Since cyanoacrylate adhesive or ‘superglue’ was first introduced, it has been refined to 2-butylcyanoacrylate and, more recently, to OCA [22], with improvement in its strength and flexibility [23]. Animal studies have confirmed that cyanoacrylate adhesive does not interfere with wound healing [24], has minimal toxicity [25] and may reduce the incidence of wound infection [26–28]. The United States Food and Drug Administration (FDA) has granted approval for its use in humans. The potential advantages of tissue adhesive include ease of use, painless application, rapid closure, cosmesis, avoidance of needlestick injuries and removal of the suture or staples [10]. OCA is now widely used for wound closure [8–10]. The use of tissue adhesives has been described in orthopaedic surgery [22] but, especially in children, the most common skin closure remains to be staples or subcuticular suture.
In the OCA technique, meticulous primary detersion and repair with removal of the nail in order to expose the damage to the sterile and germinal matrix has been the rule. Exact anatomic positioning of the damaged nail bed is mandatory before applying the cyanoacrylate adhesive. Diaphyseal fracture of the distal phalanx impairing fingertip stability and nail bed lesion was not compatible with this technique. In such cases, percutaneous wiring of the underlying fracture associated with nail bed suture and nail table repositioning were performed.
In our experience, we found that nail bed repair performed using OCA was faster than suture repair, while providing similar cosmetic and functional results. The final cosmetic appearance, function and patient satisfaction were good in our series. In these lesions, discomfort and inconvenience associated with suture removal could be avoided by the use of OCA. In older and cooperative children, this technique could be performed in the emergency department under conscious sedation, which would result in cost savings. Nevertheless, we currently perform this technique under general anaesthesia.

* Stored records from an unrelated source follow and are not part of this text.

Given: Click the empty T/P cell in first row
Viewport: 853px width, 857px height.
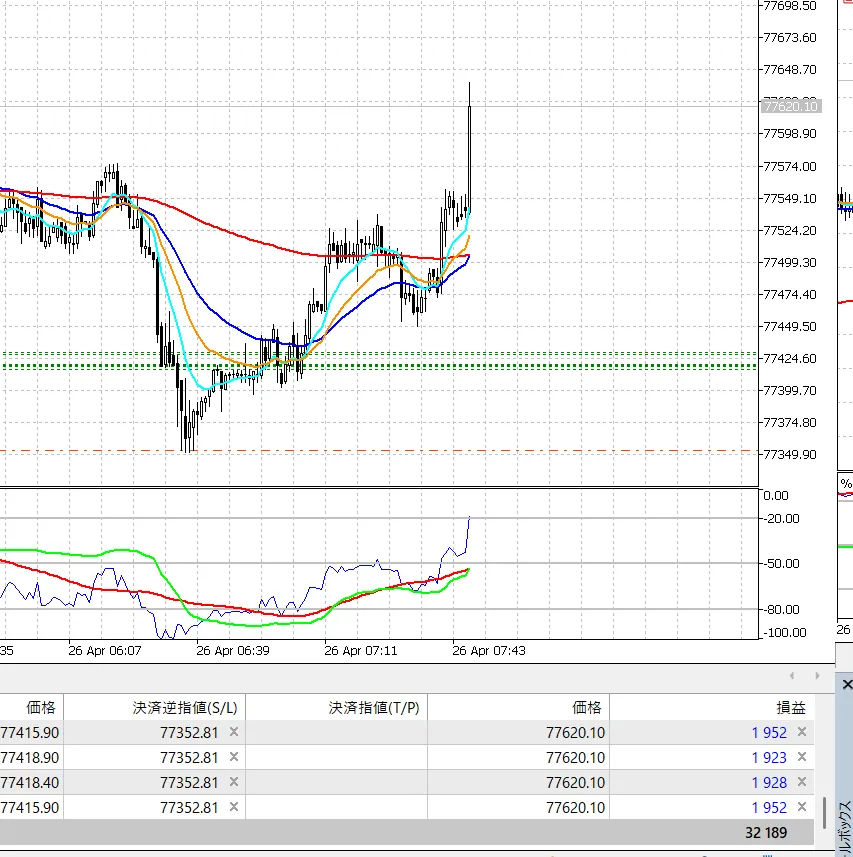Looking at the screenshot, I should 336,733.
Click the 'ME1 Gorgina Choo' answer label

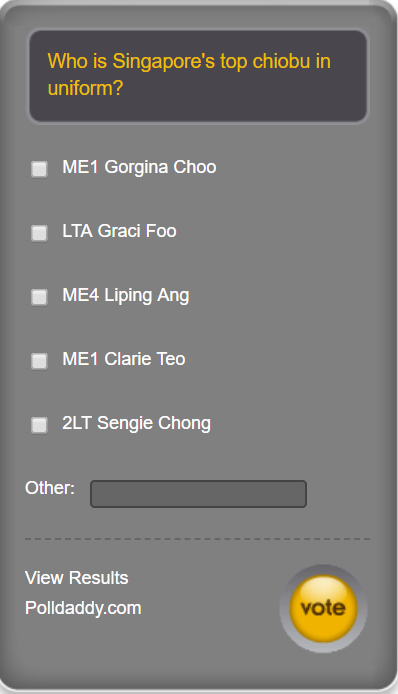pos(139,167)
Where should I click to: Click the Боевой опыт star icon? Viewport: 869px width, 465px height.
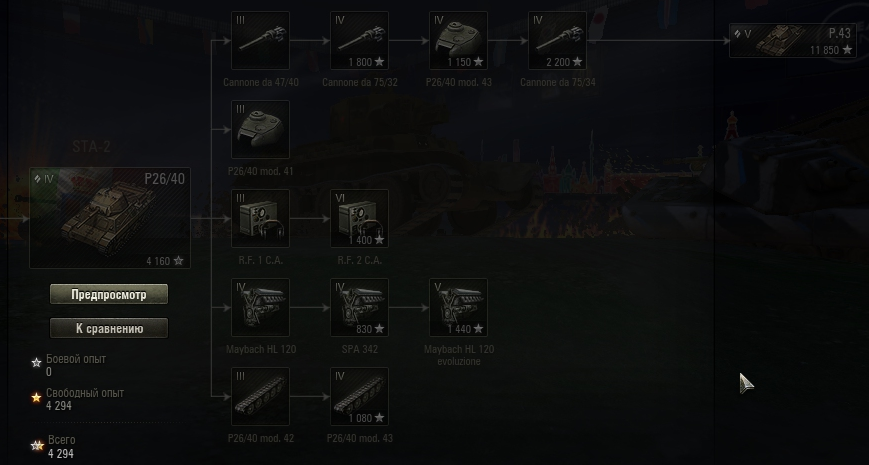[37, 362]
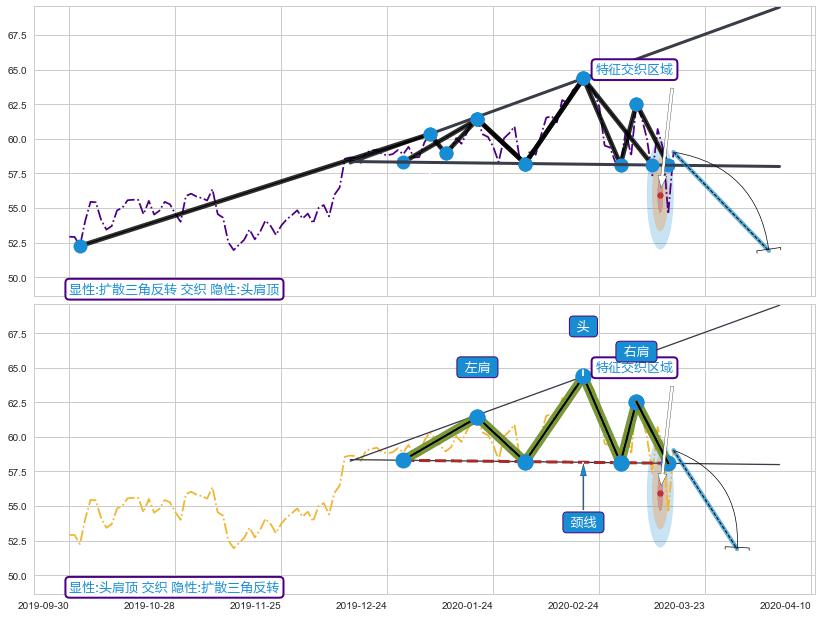Click the red dot inside upper chart's ellipse

click(x=660, y=195)
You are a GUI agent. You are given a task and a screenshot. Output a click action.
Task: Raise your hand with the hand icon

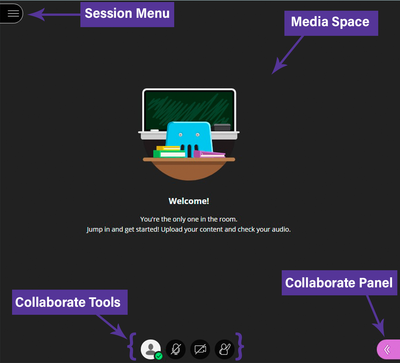225,349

Some of the possible limitations to this study are that the advantages and inconveniences when using OCA were not compared with another control group with conventional suture repair. However, these two techniques were already compared in adults, showing similar results in both groups [15]. Long-term cosmetic results need to be evaluated in our cohort. However, the early results with a 3 months follow-up were satisfactory in most of the cases.
In our experience, repair using OCA (Dermabond®) is a safe technique for the treatment of nail bed injuries in children. This technique is currently used in our department.